Nowadays, people nostalgic about life in the USSR miss their youth rather than living standards. Soviet propaganda kept the people behind “the iron curtain” and convinced them that they lived better than everyone else.

That explains the origin of the myths about the best healthcare, education, free housing, and other pleasant privileges for the common folk. But was everything really as rosy as it seemed? 

Today, we begin our new special project, in which we will debunk the myths about the benefits of the Soviet Union. 

The Soviet Union apologists often like to recall the free apartments that were apparently given out just like that. Albeit, not everyone lived long enough to receive one.

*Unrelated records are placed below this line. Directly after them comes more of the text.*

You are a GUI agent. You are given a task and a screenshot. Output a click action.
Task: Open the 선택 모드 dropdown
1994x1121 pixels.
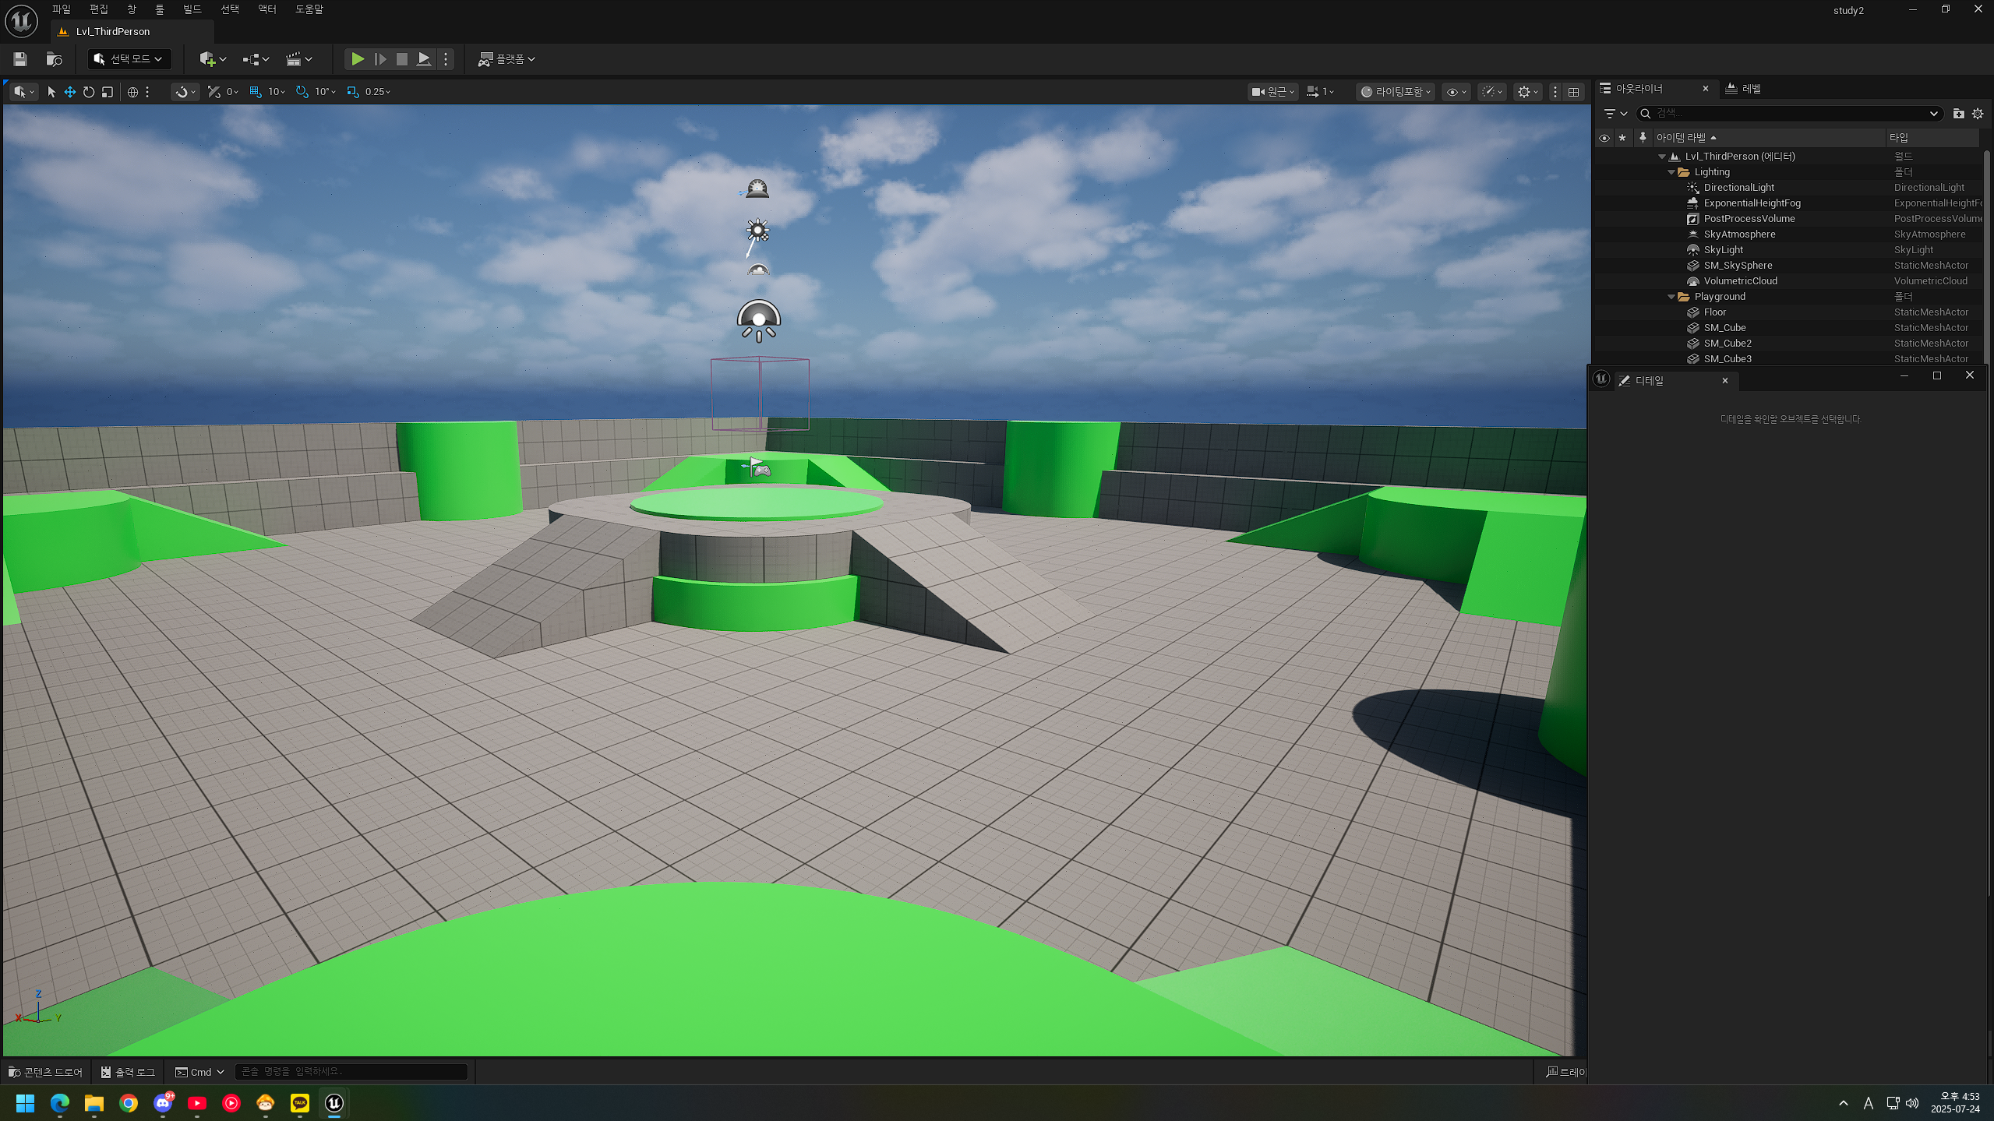coord(129,59)
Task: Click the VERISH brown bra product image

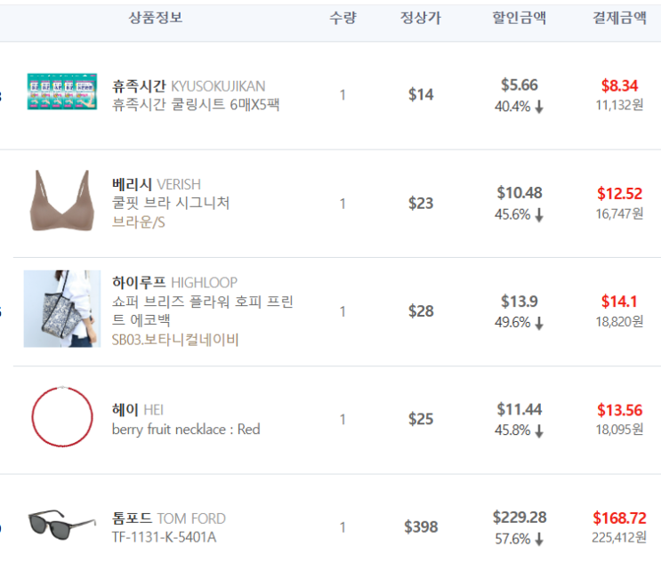Action: (x=62, y=201)
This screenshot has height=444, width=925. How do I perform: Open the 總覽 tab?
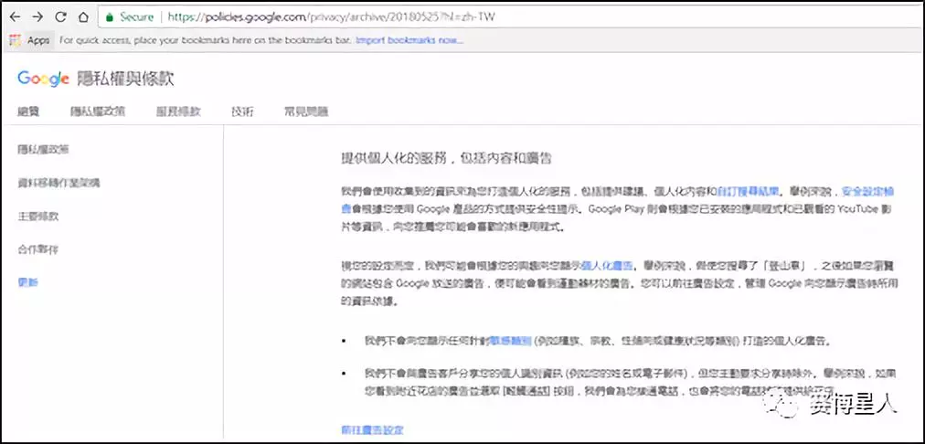(28, 111)
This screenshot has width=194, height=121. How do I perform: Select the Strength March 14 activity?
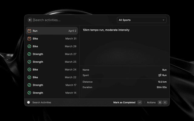point(52,93)
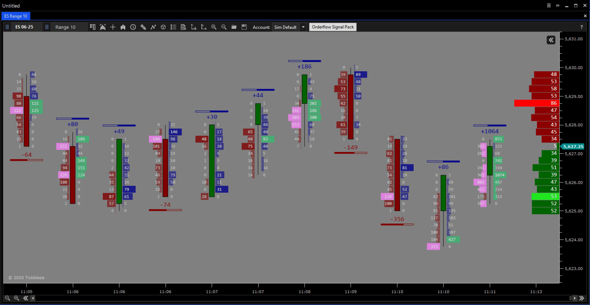Open the time interval clock icon
The width and height of the screenshot is (590, 305).
[133, 27]
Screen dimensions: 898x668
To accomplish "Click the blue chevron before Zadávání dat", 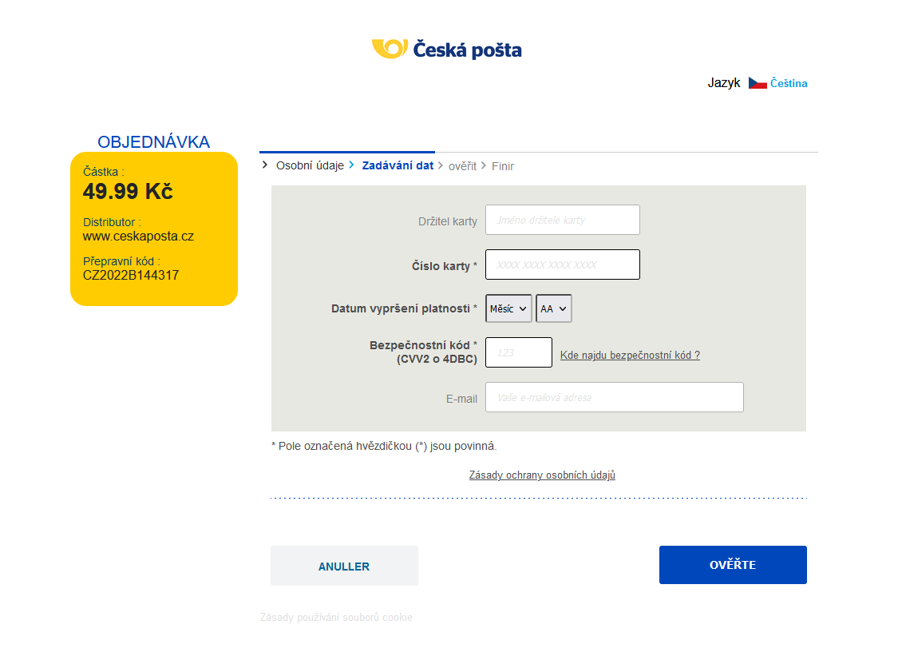I will pyautogui.click(x=352, y=165).
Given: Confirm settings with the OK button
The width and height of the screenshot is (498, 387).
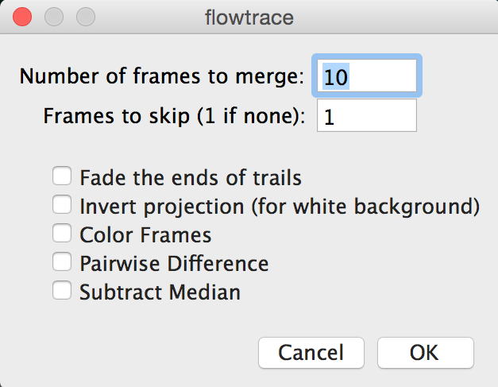Looking at the screenshot, I should [426, 353].
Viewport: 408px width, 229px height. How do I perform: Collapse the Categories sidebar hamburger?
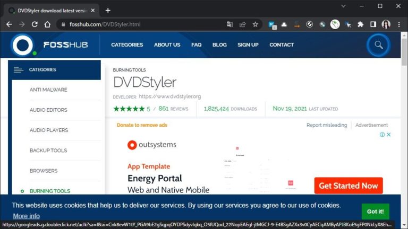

In addition to the infamous never-ending housing waiting lists, there were other adverse aspects.

Choosing a building, district, or floor was nearly impossible. When an ordinary family with multiple children wanted to move into a larger apartment, it had to use personal connections, pester, and grease palms. 

The bribe in these cases usually consisted of good quality imported cognac and candy since, due to scarcity, such common goods were a luxury much more valuable than money.

Not everyone had access to such ways of obtaining an apartment. Most citizens had to make do with what they got.

Once a person eventually managed to obtain a “free” apartment, they did not become its full owner since the apartment belonged to the company that provided it.

After all, the apartments were only given to citizens who tirelessly worked for the state’s sake. People could not do as they pleased with their housing, e.g., sell it.

People could not become full-fledged owners of their apartments until after the collapse of the USSR.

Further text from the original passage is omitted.